Data records
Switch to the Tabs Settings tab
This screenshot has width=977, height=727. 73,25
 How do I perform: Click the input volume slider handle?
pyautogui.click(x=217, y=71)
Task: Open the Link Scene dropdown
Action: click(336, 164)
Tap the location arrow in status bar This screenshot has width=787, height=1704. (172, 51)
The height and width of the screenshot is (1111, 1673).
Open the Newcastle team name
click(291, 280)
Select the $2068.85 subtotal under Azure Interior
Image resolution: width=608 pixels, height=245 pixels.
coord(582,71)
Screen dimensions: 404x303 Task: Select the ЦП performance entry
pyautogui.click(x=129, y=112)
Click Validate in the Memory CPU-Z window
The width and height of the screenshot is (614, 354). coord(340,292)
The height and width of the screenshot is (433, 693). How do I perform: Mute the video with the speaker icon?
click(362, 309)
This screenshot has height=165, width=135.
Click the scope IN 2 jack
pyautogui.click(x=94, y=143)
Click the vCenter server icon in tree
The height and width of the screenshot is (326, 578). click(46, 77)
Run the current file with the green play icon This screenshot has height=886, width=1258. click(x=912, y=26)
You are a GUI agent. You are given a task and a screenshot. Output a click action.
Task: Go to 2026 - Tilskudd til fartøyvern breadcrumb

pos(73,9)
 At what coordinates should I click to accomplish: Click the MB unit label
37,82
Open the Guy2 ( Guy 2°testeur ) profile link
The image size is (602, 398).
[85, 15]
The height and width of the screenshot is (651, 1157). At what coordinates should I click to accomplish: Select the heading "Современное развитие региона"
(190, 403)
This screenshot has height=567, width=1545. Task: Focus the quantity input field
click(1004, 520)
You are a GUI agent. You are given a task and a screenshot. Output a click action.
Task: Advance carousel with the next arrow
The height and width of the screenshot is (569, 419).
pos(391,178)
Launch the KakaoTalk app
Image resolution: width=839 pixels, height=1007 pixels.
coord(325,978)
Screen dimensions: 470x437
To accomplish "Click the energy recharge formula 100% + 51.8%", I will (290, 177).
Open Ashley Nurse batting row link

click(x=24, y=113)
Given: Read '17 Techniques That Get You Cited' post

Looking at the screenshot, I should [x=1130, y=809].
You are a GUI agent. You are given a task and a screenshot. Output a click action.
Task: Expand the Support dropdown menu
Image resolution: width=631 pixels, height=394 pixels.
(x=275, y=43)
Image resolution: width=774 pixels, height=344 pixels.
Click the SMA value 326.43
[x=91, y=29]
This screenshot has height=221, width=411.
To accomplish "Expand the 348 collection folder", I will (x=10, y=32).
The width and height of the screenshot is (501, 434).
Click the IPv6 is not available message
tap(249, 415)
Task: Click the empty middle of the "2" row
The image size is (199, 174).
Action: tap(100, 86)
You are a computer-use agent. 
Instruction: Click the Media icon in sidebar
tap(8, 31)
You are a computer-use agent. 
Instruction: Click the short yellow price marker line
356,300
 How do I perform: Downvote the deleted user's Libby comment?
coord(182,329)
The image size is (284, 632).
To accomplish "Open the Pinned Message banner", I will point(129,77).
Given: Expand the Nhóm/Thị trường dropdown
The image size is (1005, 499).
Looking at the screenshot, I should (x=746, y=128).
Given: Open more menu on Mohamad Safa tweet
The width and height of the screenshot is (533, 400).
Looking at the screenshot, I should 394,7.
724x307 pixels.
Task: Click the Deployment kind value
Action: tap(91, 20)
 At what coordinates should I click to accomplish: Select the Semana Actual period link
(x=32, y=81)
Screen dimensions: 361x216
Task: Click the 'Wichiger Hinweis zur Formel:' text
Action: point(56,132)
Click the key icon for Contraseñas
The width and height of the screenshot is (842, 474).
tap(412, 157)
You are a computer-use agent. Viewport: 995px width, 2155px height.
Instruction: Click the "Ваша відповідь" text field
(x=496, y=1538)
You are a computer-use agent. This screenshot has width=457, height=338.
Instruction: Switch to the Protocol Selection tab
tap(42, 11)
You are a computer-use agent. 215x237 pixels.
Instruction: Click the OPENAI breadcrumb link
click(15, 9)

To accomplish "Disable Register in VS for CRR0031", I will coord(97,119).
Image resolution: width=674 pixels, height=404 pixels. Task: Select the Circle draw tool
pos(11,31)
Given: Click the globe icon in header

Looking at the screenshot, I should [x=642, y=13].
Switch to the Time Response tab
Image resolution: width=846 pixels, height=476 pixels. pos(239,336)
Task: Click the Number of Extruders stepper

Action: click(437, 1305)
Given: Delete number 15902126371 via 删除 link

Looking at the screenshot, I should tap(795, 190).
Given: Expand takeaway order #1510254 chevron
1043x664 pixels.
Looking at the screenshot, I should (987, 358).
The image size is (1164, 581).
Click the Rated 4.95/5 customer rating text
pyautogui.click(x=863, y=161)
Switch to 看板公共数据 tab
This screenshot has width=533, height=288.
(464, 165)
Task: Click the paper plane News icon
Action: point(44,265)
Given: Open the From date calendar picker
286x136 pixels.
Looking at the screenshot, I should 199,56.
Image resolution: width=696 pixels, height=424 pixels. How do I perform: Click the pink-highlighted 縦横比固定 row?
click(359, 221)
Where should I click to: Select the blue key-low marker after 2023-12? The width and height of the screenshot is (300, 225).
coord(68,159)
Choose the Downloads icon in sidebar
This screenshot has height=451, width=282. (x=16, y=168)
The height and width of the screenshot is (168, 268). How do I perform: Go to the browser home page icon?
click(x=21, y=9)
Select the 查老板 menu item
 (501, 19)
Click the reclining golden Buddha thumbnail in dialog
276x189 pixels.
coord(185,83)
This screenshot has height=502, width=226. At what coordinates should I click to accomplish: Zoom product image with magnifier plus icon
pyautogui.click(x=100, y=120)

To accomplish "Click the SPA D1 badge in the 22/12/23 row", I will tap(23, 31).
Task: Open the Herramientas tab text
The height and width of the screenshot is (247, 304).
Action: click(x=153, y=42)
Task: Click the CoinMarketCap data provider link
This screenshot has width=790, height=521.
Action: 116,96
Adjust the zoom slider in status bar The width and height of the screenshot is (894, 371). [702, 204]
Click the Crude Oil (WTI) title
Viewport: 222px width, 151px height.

• **Work instruction**
Give the count of lines in the entries above that hold the word "Viewport", with no other words.

• **Exercise result**
2